こうした敵の弱いポイントを容赦なく攻めて来るのがトウヤの戦略であることはビャクヤもマヤも承知の上だ。ビャクヤが面白がっているのが手に取るようにわかるマヤ。反撃の機会を問いに答えながら窺う。
「別に、わたくしは彼を尊敬こそすれ、お近づきになろうとは思っていません。それに、話したいことがあったとしてもそれが恋愛につながるものとは限りませんよ。トウヤ」
我ながら、しっかりと反論できたものだ。と内心自分の冷静沈着ぶりを自慢に思うマヤ。しかし、視線を二人に向けると何やらつけ入るスキがあるようにニヤついている。本人は動揺が悟られないようあくまで自然にふるまっていたつもりでいる。よって、二人の表情には疑問が湧く。「? なんです?」と渋々訊いてみると、二人は待ってましたと言うように軽快に答えた。
「文面だけだといかにも”無表情・無関心”を貫けてる風なのが、なおのこと残念なんだよね~」
「ああ、顔はほころんでるし、身体もモジモジとしてた。もっとも、無自覚 だろうがな」
しばらくの沈黙。「! …なっ…な…!」と声にならない声が上がったのはその数秒後だった。そして今度はマヤ自身にも自覚があった。顔が熱いために赤くなっている自覚が。
「これは、双子ちゃんが知ったら戦闘沙汰だね」
「ああ、それも俺らと巨兵巻き込みむほどな…コエー…」
はあ…。と、あからさまに呆れたような表情で肩を落とす二人の男。
呆れられたマヤは肩から手にかけてプルプルと震わせて怒りの感情が現れる。怒りの矛先は呑気な義兄達に降り注ぐのかとも思われたが、すぐに話しに出てきた義耳から着信が入る。この義耳には、白の城塞の全ての異常を感知する管理システムが搭載され、さらに城塞内の様々な防御システムを遠隔操作できる仕様になっている。城塞と密接な機能であるため、逆に言えばどんな些細な異常でも、彼女はそこにいる限り感知できてしまう。そのため、いま訪れた『反撃のチャンス』につい頬がほころぶ。
「ふふふ。しかし、そんな風に気を緩めてもいられませんよ。お客様です」
「…えっ!?」
目を閉じているような顔のまま、口だけは脱力するように開けマヤの方を見るビャクヤ。
してやったりと思い口角が引きつりつつ、メガネを一度上げるマヤ。そのキラリと光る目線に悪意を感じ取ったビャクヤは身震いを一つするが、すぐに集中。マヤが空中に画面として現した半透明の監視カメラ映像を見せる。
その様子にマヤは「さすが我が兄」と感心する。もちろん心の中で。そして、映し出されたカメラに映っていったのは、三人のいる部屋の前の扉だった。

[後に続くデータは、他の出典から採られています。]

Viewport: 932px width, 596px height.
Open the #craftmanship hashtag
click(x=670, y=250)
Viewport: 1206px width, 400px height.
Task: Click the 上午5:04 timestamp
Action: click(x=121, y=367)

扉には一人の少女が立っている。丁度マヤと同じような黒髪だがおしゃれの苦手なマヤと違い、彼女は後ろ髪の一部を三つ編みにして赤いヒモで結んでいる。白を基調としたワンピースには、どこかで何かをしてきたのか、それともそういう柄なのか、赤い斑点と鉤爪のような線が所々散りばめられている。うつむきがちに下を向いたその少女はやがて決意したように顔を上げる。
「ほう…」
少女の上げたその顔の様子に、それまでとは明らかに違う興味を持ったよなに声を漏らすビャクヤ。
画面越しの少女の目が鮮血を思わせるような赤く鮮やかに発光して見えたのだった。